13  Week Three Overview

13.1 Data Visualisation (3.1)

On completion, you should:

  • be able to produce basic plots using the ggplot2 package

  • understand the basic types of visualisations commonly used in data analysis

    • histogram

    • violin plot

    • boxplot

    • scatterplot

  • understand the concept of ‘layers’ within ggplot2

13.2 Processes for Data Analysis (3.2)

On completion, you should:

  • be able to create and save local versions of two datasets that you have downloaded

13.3 Thinking about Data Collection (3.3)

On completion, you should:

  • be aware of the key questions we need to ask about the data you work with

    • source - where did the data come from?

    • data collection methods?

    • time frame?

    • biases in data collection?

    • limitations to the data - what’s missing?

    • how has it been cleaned?

    • how has it been modified?

    • what were the objectives of the original data collection?

    • are there any issues within the data?

    • what variables make up the dataset?

    • what is the structure of the data? Is it in a wide/flat format that needs to be addressed?
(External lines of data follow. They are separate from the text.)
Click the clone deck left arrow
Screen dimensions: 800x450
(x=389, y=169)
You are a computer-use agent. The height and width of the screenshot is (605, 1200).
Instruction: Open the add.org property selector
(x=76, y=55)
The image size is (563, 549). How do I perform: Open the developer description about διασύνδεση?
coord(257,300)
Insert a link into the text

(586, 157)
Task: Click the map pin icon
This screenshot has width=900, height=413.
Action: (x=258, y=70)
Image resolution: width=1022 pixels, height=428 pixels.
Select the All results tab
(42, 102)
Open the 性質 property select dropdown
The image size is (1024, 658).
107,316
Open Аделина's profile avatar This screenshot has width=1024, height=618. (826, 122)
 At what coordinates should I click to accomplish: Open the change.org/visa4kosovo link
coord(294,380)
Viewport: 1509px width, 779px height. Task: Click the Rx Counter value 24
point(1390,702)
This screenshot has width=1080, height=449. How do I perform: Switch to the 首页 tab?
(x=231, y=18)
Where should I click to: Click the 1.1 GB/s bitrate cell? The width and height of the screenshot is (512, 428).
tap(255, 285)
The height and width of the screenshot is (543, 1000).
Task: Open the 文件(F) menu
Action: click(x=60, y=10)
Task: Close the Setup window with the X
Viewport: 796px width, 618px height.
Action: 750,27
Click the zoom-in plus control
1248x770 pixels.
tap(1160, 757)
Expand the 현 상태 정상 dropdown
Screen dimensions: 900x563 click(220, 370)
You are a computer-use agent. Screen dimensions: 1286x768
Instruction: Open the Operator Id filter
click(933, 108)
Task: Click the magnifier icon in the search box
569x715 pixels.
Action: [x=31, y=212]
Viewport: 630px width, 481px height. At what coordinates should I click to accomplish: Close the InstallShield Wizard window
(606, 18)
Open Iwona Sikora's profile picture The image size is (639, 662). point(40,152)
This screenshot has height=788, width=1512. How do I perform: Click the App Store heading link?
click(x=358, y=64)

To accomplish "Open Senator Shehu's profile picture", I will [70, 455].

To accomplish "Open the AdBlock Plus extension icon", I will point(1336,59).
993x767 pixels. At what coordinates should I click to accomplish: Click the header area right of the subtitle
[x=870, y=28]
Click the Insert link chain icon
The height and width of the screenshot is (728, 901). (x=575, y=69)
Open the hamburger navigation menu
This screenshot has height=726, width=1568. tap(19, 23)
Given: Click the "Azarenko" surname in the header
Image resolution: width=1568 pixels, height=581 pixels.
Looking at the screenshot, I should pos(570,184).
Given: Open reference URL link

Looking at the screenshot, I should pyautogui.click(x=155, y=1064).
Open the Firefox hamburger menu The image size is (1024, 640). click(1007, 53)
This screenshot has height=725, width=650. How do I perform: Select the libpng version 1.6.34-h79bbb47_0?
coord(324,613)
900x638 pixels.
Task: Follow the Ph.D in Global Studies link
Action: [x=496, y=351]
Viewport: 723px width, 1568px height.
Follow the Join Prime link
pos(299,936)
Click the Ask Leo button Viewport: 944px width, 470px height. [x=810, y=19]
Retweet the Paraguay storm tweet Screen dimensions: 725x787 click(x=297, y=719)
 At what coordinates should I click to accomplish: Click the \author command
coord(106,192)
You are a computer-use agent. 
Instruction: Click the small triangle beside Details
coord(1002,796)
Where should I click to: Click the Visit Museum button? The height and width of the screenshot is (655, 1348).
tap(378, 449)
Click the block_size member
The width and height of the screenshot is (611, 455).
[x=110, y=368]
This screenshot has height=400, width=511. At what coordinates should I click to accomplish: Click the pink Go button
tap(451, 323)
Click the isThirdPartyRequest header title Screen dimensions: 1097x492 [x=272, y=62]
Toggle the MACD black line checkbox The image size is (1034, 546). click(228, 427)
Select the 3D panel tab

    • how have concerns about privacy etc. been addressed?

    • what units of measurement have been used?

13.4 Ensuring Data Quality (3.4)

On completion, you should:

  • understand how we ensure high-quality data?

    • consistency - measurements, naming, measurement scales

    • granularity - the correct degree of specificity in data

    • data lineage - keeping track of your data

  • understand the concept of ‘validity’ in data (and why it matters)?1

    • internal and external validity

    • construct validity

    • criterion validity


  1. The concepts of data validity and reliability will be covered in more detail in the B1704 Research Methods module.↩︎